> _Your assignment_: Once a line is found to contain "screenshot", copy it out of the listing.

> _Task inputs_:
++++++

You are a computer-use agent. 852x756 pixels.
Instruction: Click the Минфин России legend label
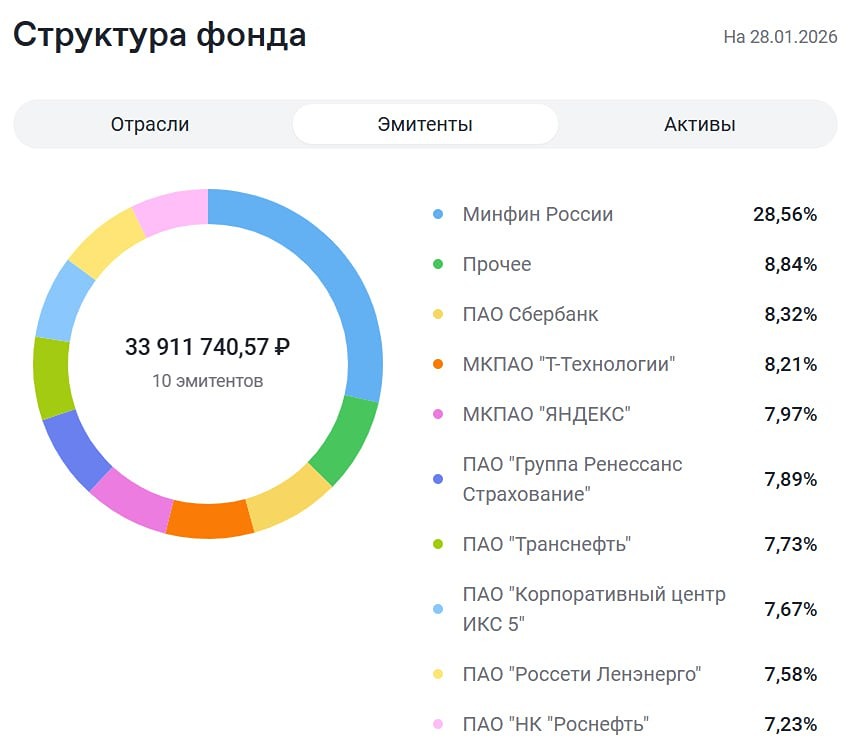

++++++

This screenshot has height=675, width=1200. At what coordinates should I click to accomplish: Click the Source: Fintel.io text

++++++

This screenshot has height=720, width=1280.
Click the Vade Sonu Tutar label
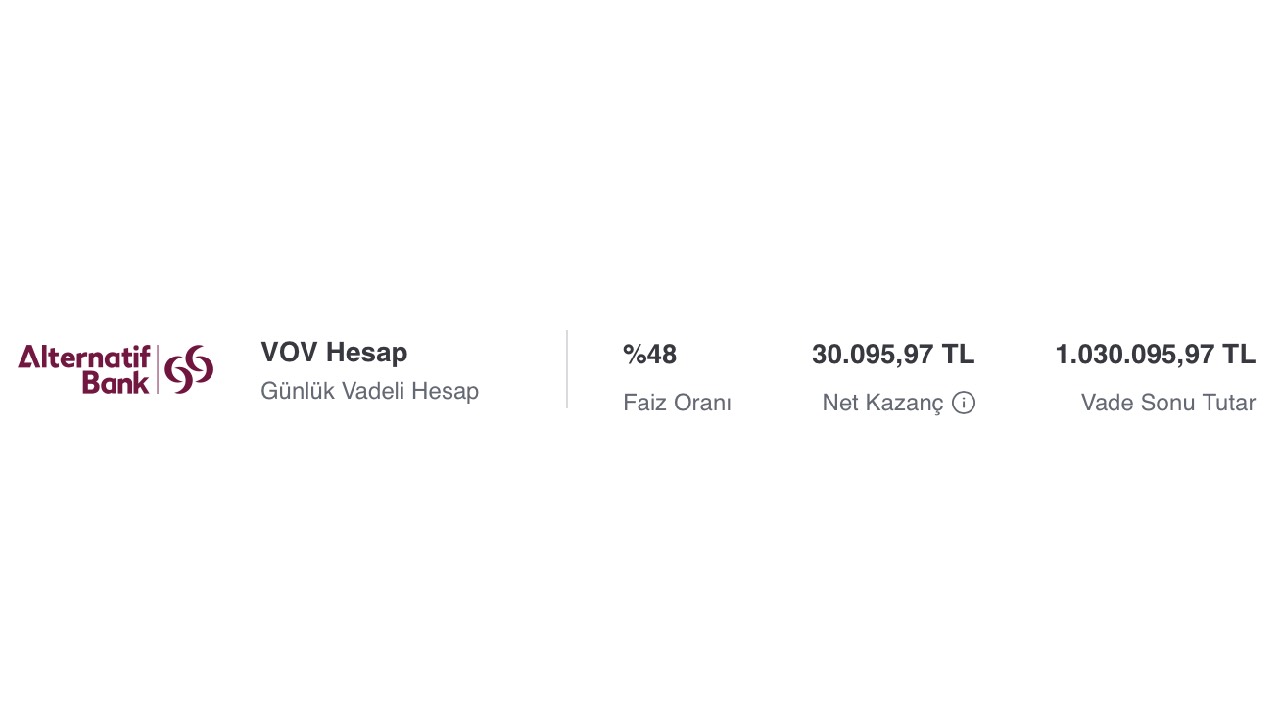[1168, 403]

++++++

> _Reply to the exercise_:
This screenshot has height=675, width=1200. At what coordinates should I click to accomplish: Click the Source: Fintel.io text
This screenshot has height=720, width=1280.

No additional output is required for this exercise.